Your goal: Within the listing below, please copy exactly the lines between the line holding "Viewport: 1280px width, 800px height." and the line holding "Click the Downloads", inclusive.

Source data:
------------------------------------------------------------
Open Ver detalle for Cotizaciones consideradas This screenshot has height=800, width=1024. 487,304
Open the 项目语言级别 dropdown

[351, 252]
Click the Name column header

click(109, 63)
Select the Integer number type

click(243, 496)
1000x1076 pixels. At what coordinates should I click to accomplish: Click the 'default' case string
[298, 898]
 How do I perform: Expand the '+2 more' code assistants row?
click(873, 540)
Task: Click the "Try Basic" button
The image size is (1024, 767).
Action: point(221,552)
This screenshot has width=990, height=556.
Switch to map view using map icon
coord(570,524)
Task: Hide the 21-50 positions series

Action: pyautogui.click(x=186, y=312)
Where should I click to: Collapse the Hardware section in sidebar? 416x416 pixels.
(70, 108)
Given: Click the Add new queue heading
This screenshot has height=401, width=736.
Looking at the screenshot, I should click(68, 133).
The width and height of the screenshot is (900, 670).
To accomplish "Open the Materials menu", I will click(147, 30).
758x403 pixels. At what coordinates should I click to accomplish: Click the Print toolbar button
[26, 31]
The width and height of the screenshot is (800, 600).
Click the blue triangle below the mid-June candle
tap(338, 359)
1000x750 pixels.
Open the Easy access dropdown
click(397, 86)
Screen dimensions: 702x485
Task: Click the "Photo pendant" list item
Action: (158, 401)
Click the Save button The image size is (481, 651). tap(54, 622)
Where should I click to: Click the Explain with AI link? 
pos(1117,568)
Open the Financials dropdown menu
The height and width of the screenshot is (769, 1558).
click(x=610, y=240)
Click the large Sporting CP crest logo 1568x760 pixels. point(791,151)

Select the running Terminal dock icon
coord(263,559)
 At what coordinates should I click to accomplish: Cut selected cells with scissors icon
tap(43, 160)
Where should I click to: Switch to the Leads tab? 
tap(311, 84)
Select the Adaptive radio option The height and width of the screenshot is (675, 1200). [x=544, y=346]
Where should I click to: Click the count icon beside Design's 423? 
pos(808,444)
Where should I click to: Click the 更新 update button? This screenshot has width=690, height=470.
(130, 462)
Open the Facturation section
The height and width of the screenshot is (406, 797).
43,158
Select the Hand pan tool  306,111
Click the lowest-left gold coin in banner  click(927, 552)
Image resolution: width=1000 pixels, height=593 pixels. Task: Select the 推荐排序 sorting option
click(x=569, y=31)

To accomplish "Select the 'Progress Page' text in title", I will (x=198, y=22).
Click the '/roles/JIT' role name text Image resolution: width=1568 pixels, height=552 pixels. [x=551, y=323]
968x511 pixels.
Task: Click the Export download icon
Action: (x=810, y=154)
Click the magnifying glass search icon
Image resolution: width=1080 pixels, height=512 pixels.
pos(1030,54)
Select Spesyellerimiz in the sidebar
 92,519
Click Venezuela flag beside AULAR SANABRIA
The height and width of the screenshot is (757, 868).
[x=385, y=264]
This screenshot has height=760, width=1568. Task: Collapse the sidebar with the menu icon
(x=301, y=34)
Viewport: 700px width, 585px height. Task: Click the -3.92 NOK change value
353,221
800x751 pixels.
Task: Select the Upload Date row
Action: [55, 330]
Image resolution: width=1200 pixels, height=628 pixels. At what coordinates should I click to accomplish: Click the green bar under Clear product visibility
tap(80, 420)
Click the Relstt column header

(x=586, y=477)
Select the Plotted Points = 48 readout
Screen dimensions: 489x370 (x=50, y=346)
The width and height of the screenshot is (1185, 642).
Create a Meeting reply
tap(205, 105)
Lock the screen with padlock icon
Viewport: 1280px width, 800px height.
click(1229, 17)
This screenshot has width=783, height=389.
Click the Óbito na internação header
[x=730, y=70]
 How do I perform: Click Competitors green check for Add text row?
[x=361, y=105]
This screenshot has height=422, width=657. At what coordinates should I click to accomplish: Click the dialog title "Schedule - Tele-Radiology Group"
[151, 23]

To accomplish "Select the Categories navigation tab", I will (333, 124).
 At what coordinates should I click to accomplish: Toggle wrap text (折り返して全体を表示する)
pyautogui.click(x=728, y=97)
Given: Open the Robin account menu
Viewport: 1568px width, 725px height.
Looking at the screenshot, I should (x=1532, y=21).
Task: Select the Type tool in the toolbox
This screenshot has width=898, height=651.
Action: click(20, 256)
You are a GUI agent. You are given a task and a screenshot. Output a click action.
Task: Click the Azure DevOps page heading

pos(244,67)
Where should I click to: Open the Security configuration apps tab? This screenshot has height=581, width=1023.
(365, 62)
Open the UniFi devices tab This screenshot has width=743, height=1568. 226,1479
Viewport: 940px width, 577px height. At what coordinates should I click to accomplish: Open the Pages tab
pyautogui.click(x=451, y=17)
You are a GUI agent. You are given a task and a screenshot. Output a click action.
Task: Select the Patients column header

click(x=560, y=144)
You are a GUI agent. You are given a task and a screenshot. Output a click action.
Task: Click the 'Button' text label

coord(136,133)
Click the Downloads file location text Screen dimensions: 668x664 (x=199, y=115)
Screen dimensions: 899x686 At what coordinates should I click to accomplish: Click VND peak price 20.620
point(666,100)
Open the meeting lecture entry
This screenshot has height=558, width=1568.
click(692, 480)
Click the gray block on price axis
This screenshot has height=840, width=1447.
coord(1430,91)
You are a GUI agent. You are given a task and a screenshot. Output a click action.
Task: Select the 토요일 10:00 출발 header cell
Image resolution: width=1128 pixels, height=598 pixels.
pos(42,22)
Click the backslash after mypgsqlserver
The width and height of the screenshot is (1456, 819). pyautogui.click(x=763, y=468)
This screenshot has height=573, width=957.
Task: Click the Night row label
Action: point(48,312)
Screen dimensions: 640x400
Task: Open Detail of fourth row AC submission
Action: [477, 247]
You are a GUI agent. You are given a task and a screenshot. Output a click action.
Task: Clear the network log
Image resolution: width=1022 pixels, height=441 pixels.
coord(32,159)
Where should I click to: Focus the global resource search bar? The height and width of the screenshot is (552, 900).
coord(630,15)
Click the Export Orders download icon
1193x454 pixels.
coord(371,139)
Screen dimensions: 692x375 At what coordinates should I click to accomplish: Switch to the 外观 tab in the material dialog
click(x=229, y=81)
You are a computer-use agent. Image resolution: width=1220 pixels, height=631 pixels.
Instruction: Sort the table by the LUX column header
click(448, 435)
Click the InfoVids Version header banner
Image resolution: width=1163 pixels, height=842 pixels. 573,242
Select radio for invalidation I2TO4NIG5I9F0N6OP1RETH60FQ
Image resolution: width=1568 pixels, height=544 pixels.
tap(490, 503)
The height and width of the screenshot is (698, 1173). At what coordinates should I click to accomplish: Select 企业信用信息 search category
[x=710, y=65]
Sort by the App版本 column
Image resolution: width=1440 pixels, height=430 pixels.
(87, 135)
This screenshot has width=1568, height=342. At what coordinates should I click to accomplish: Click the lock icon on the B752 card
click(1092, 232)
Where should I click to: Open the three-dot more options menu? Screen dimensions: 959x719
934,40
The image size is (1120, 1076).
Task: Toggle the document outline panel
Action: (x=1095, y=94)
------------------------------------------------------------
Output below:
Viewport: 1280px width, 800px height.
click(1229, 17)
This screenshot has width=783, height=389.
Click the Óbito na internação header
[x=730, y=70]
 How do I perform: Click Competitors green check for Add text row?
[x=361, y=105]
This screenshot has height=422, width=657. At what coordinates should I click to accomplish: Click the dialog title "Schedule - Tele-Radiology Group"
[151, 23]

To accomplish "Select the Categories navigation tab", I will (333, 124).
 At what coordinates should I click to accomplish: Toggle wrap text (折り返して全体を表示する)
pyautogui.click(x=728, y=97)
Given: Open the Robin account menu
Viewport: 1568px width, 725px height.
Looking at the screenshot, I should (x=1532, y=21).
Task: Select the Type tool in the toolbox
This screenshot has width=898, height=651.
Action: click(20, 256)
You are a GUI agent. You are given a task and a screenshot. Output a click action.
Task: Click the Azure DevOps page heading

pos(244,67)
Where should I click to: Open the Security configuration apps tab? This screenshot has height=581, width=1023.
(365, 62)
Open the UniFi devices tab This screenshot has width=743, height=1568. 226,1479
Viewport: 940px width, 577px height. At what coordinates should I click to accomplish: Open the Pages tab
pyautogui.click(x=451, y=17)
You are a GUI agent. You are given a task and a screenshot. Output a click action.
Task: Select the Patients column header

click(x=560, y=144)
You are a GUI agent. You are given a task and a screenshot. Output a click action.
Task: Click the 'Button' text label

coord(136,133)
Click the Downloads file location text Screen dimensions: 668x664 (x=199, y=115)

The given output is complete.